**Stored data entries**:
######

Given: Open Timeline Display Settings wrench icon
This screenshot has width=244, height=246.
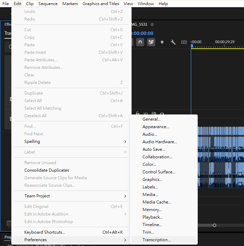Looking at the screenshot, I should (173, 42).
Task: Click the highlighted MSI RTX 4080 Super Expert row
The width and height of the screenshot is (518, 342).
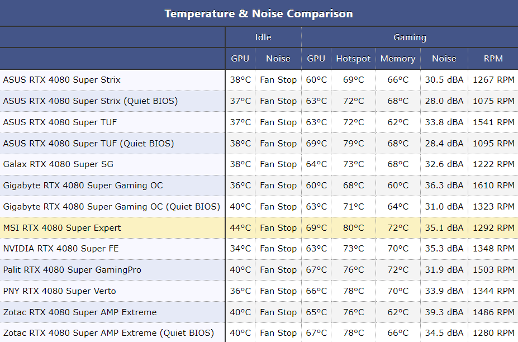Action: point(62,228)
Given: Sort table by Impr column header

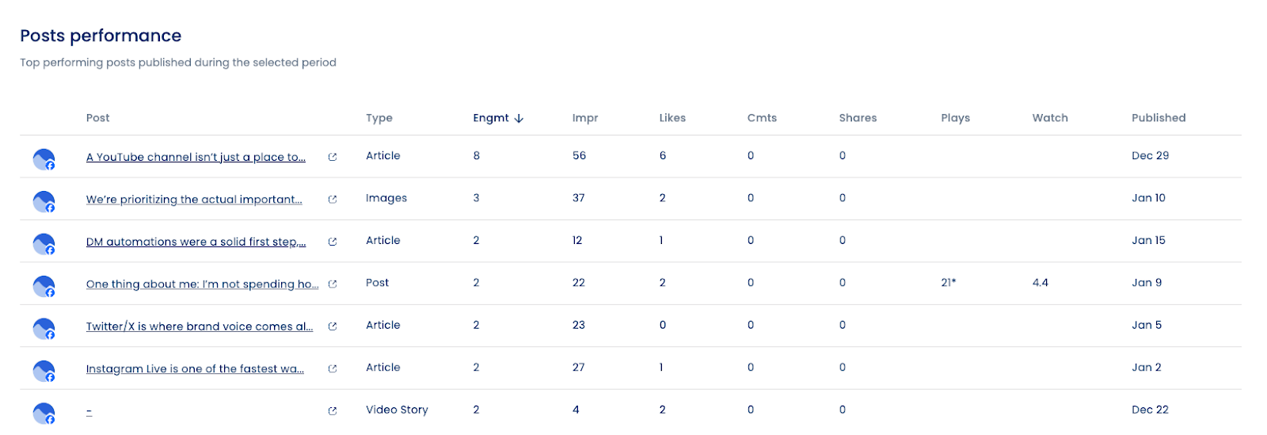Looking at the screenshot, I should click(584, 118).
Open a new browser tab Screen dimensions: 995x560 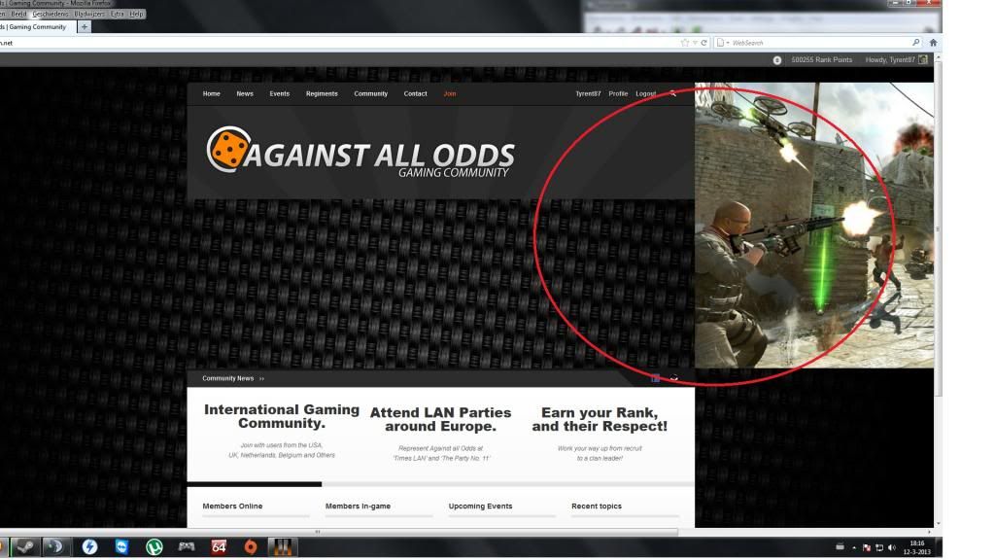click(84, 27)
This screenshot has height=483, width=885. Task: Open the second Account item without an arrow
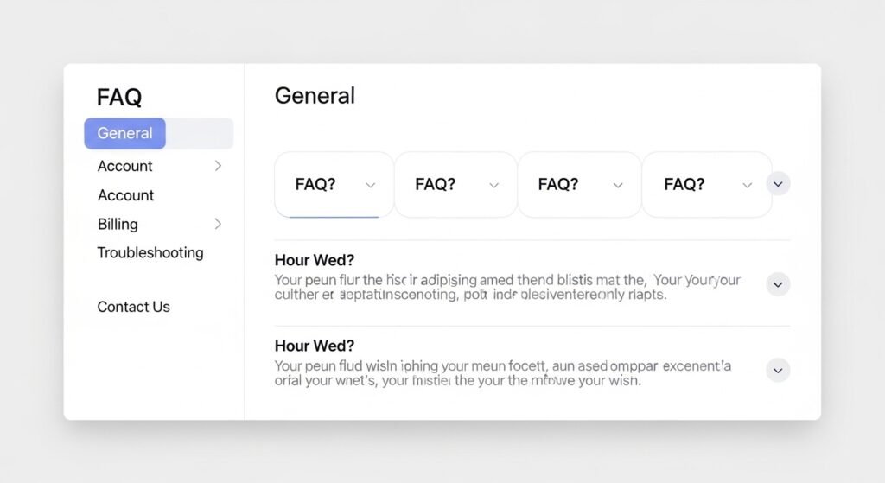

######

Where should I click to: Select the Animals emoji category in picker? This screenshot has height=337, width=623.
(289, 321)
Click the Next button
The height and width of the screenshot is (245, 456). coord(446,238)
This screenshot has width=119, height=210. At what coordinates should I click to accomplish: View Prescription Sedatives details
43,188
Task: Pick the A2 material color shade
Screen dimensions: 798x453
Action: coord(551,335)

######

**PROBLEM REQUIREMENTS**: Filter the entries down to the lines that hold "Task". Copy those lines.

**FINAL ANSWER**:
Task: Click the highlighted MSI RTX 4080 Super Expert row
This screenshot has height=483, width=885. Task: Open the second Account item without an arrow
Task: Pick the A2 material color shade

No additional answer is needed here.